The second Kentucky-set film to reach theaters during the month of October, Dreamer: Inspired by a True Story is a thoroughly pleasant, well-crafted piece of family entertainment.
Dreamer (rated PG for brief mild language) is a DreamWorks release that may as well open with the famous Disney castle, telling the very Disney-fied story of a girl and her horse. And if that suggests that the film may lack a certain complexity and realism, Dreamer is nonetheless as solid a fairy tale as anything produced by the Mouse House.
Dakota Fanning (War of the Worlds) plays Cale Crane, daughter of horse trainer Ben Crane (Kurt Russell). Ben is a skilled trainer whose once grand family farm is fading into disrepair.

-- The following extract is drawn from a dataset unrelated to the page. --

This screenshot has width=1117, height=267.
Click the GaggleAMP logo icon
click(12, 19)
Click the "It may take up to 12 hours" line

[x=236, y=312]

His losing streak continues until Ben is left with a near-useless horse and no job. Details begin to emerge about Ben's once promising career and his strained relationship with his horse-trainer father (Kris Kristofferson), which is feeding into Ben's somewhat tentative relationship with his own daughter.
Naturally, Cale latches onto the horse and the idea that the only horse in her family's expansive stables can be rehabilitated and run again. The larger story arc provides no surprises-the hope invested in the horse serves as a vehicle for repairing a family really only moderately damaged to begin with. But Dreamer provides a series of small pleasures that, by the end, add up to a surprisingly good film.

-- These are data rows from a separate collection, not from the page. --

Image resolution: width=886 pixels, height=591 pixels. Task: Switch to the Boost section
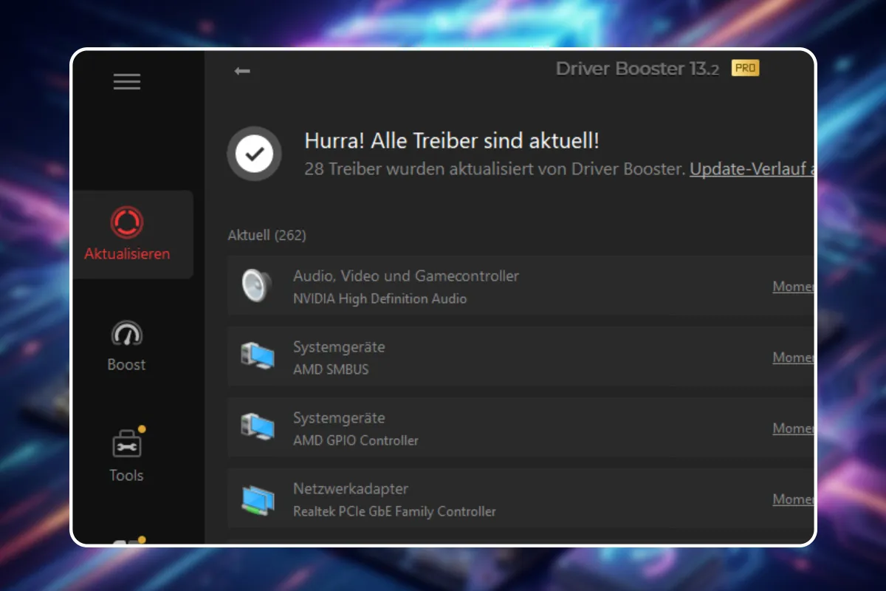(x=126, y=346)
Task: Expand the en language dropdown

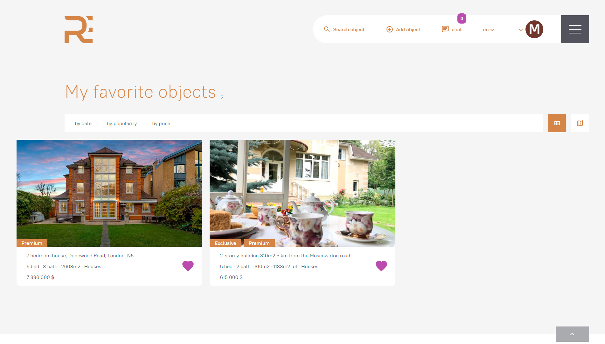Action: (x=489, y=30)
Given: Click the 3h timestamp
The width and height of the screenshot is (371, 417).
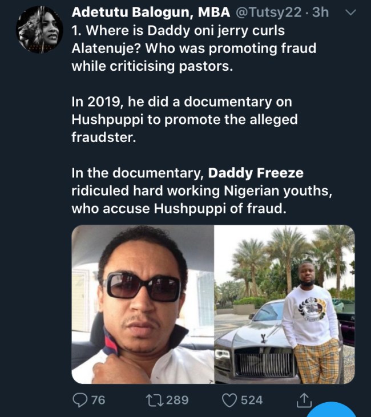Looking at the screenshot, I should (x=321, y=12).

One would expect to find some beautiful scenery in Kentucky's horse country, but Fred Murphy's cinematography is particularly stunning. Ms. Fanning proves again why she seems to be first on the list for every adolescent film role in Hollywood, managing a performance both understated and quirky. That understatement is a perfect match for Mr. Russell, who excels in roles as a decent everyman. And director John Gatins moderates the tone of his film to match the low-key strengths of his two stars.
As a side note, it's interesting to see DreamWorks picking up on a post-Passion trend, marketing the film directly to church audiences through a "Family Fun" website that includes "Faith and Values Activities" and a "Religious Study Guide."